The article below – which highlights an investment loss recovery result achieved by Sonn Law Group – was originally published by Matthias Rieker of the Wall Street Journal in November 2014.
An arbitration panel ordered a former broker who targeted professional athletes with risky investments to pay a former National Basketball Association player $2 million for alleged fraud.
Sam Young, whose five-year NBA career included stints with the Memphis Grizzlies and the Indiana Pacers, lost about $600,000 he invested in unregistered promissory notes that broker Jinesh “Hodge” Brahmbhatt had recommended but which turned out to be worthless, according to his arbitration claim.
The Financial Industry Regulatory Authority arbitration panel on Monday ordered Mr. Brahmbhatt to pay back Mr. Young’s losses with interest. In addition, the broker has to pay $1 million in punitive damages and $400,000 in attorney fees, according to Finra documents.
Mr. Brahmbhatt’s lawyer, Alan Futerfas, said his client didn’t have the money to pay him so he could be defended before the arbitration proceeding nor did Mr. Brahmbhatt attend the hearings. Finra last year barred him from working in the securities industry.
Mr. Brahmbhatt was a broker with Success Trade Securities Inc. of Washington, D.C., and has previously worked at Stratton Oakmont Inc., the Long Island brokerage firm depicted in the 2013 movie, “The Wolf of Wall Street.” Finra expelled Stratton Oakmont in 1998.
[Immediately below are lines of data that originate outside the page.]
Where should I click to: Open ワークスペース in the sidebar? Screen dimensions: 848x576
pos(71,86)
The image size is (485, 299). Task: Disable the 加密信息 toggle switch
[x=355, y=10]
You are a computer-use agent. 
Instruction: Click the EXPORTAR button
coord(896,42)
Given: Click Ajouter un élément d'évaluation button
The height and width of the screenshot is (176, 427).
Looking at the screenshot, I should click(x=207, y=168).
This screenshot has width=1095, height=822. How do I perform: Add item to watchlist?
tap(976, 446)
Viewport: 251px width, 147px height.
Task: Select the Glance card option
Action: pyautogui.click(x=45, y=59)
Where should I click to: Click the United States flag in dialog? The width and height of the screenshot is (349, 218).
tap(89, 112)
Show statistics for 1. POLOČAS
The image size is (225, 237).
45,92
Wall Street’s self-regulator expelled Success Trade earlier this year and barred its president, Fuad Ahmed, for selling promissory notes.
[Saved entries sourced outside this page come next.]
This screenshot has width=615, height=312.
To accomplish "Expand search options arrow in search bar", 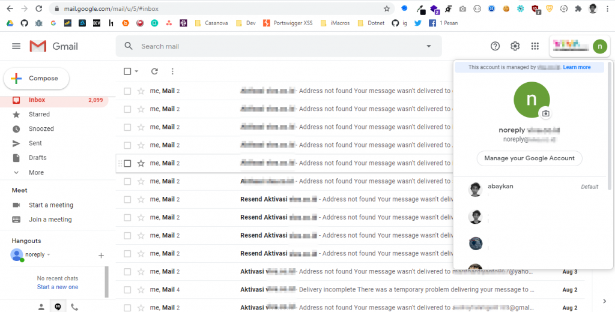I will click(429, 46).
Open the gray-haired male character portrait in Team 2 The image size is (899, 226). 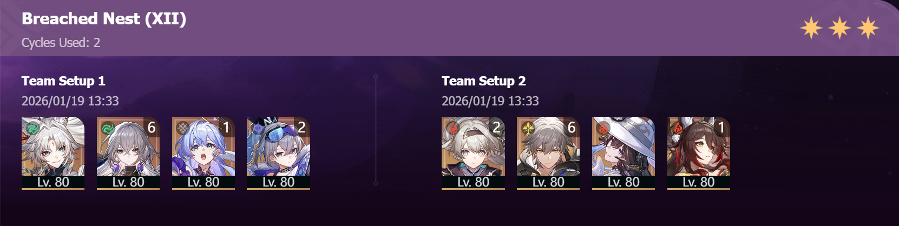coord(548,153)
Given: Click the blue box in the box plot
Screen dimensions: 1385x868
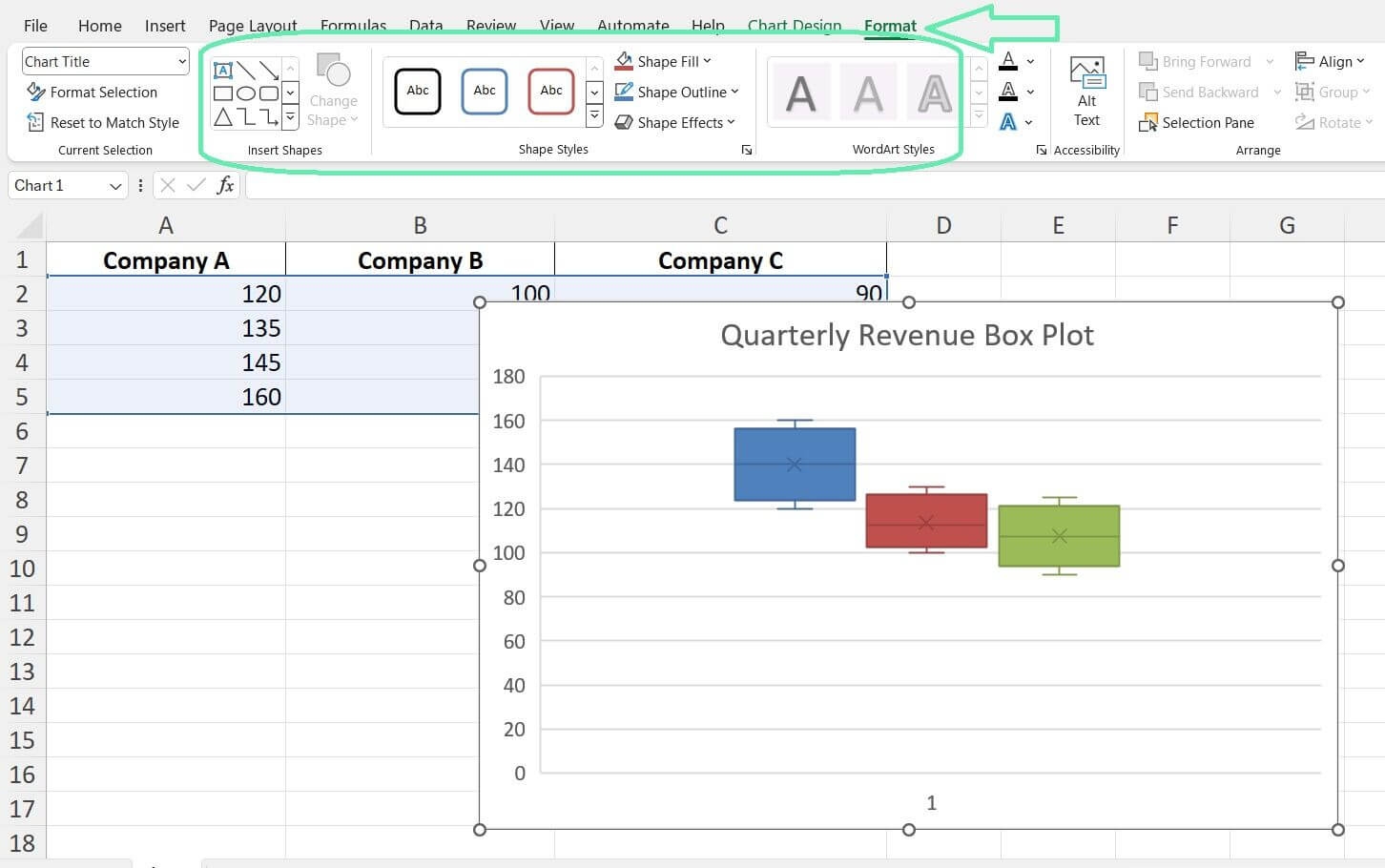Looking at the screenshot, I should pos(795,465).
Mr. Ahmed and Success Trade were ordered to pay 59 investors a total of $13.7 million.
Mr. Young, who now plays with Juvecaserta Basket in Italy, was intensely focused on his NBA career but not financially savvy when Mr. Brahmbhatt targeted him and other players, said Jeffrey Sonn of law firm Sonn & Erez PLC, who represented Mr. Young in the arbitration along with a second attorney, Adam Nativ.
“Many of them are easily duped” and end up in financial difficulties, Mr.Sonn said.
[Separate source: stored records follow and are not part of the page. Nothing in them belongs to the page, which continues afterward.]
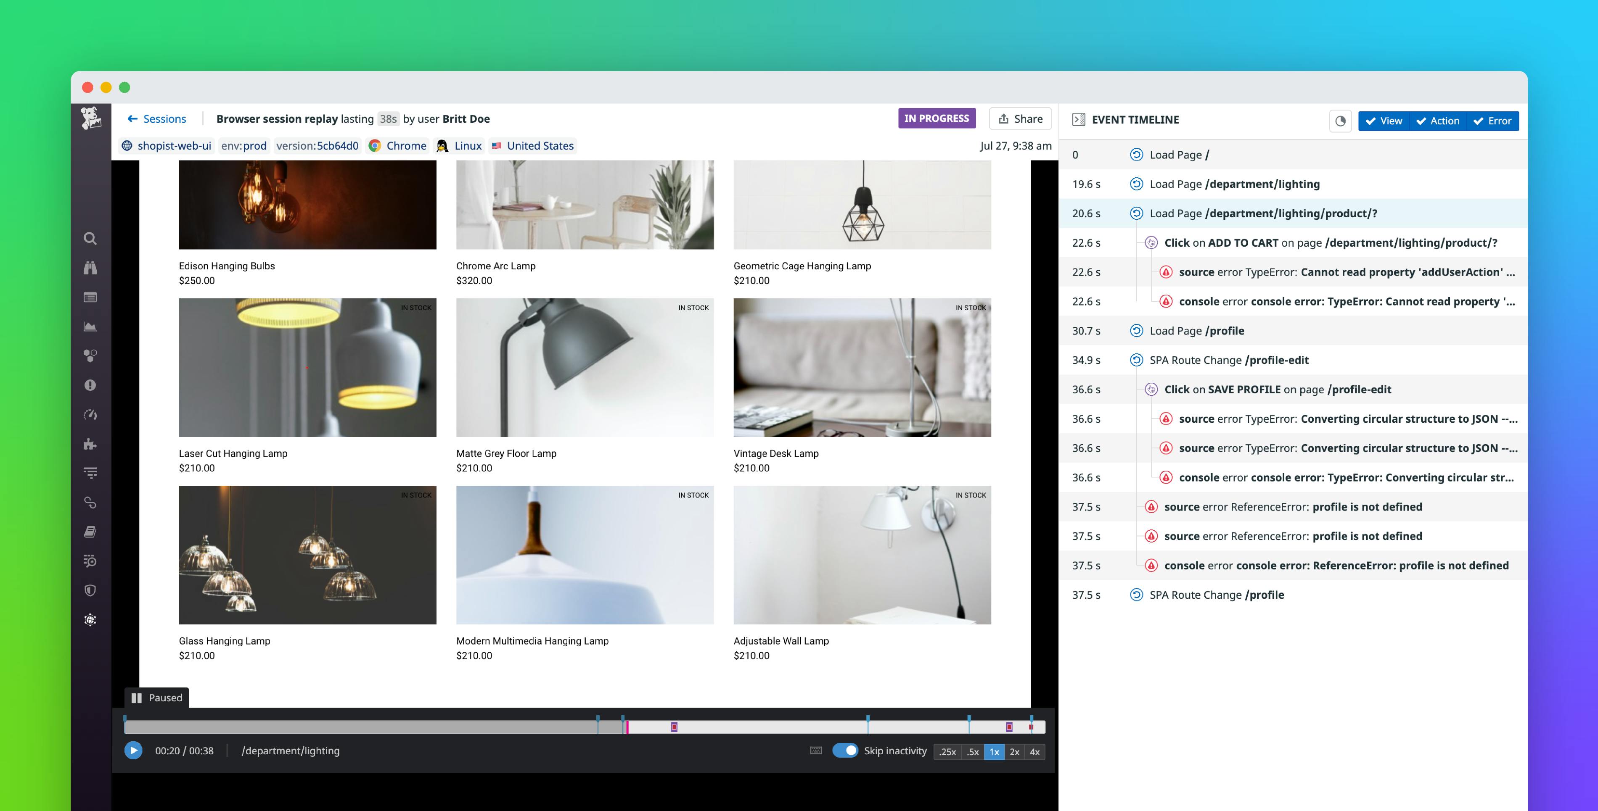Screen dimensions: 1598x811
Task: Click the integrations/plugins icon in sidebar
Action: (x=91, y=443)
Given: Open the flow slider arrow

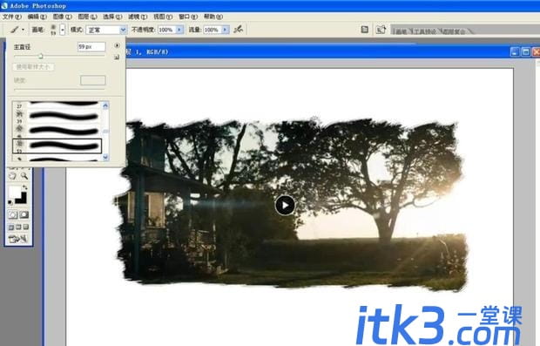Looking at the screenshot, I should click(x=225, y=30).
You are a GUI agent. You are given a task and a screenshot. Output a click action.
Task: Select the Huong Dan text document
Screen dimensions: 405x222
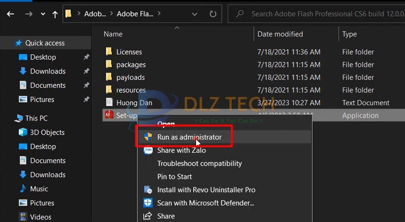(134, 103)
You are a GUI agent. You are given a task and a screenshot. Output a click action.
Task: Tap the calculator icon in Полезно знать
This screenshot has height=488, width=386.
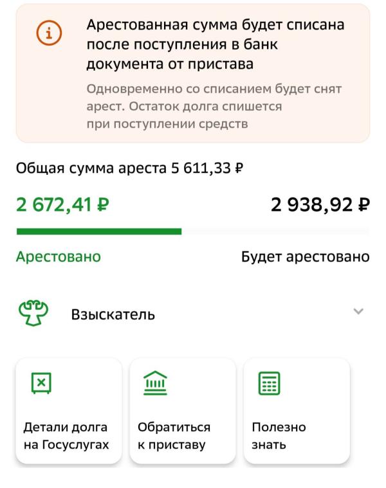point(268,384)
In 2012, Mr. Brahmbhatt had Mr. Young invest in promissory notes issued by Success Trade and CFP Group Inc., a security firm in the same building as Mr. Brahmbhatt’s own office. Both series of notes violated securities laws, and Mr. Brahmbhatt failed to disclose material financial information that would have warned the investors about the risks, according to the claim and Mr. Young’s lawyers.
Mr. Sonn and Mr. Nativ represent 10 other athletes with similar claims totaling close to S4 million. The lawyers said that Mr.
Brahmbhatt’s insurance lapsed last year and it is doubtful he can pay the awards.
Still, Mr. Sonn said the award is important because it will send a message to financial advisers. “When you scam victims like that you will be punished,” he said,
Mr. Futerfas said Mr. Brahmbhatt, who himself invested in Success Trade and in CFP, relied on information he received from Success Trade and CFP in recommending the notes to Mr. Young and others.
A lawyer for CFP declined to comment.
Mr. Young’s initial arbitration claim had charged Mr. Ahmed and Success Trade, in addition to Mr. Brahmbhatt, in the alleged fraud. Mr. Admed and his firm settled with Mr. Young for an undisclosed amount.
Mr. Ahmed has appealed Finra’s decision to bar him and expel Success Trade. But Mr. Ahmed said he and his the firm are committed to reimbursing investors in the Success Trade promissory notes, which he insisted were legitimate investments.
“I look forward to clearing my name,” said Mr. Ahmed, noting that he wasn’t aware that Mr. Brahmbhatt had been selling the CFP promissory notes.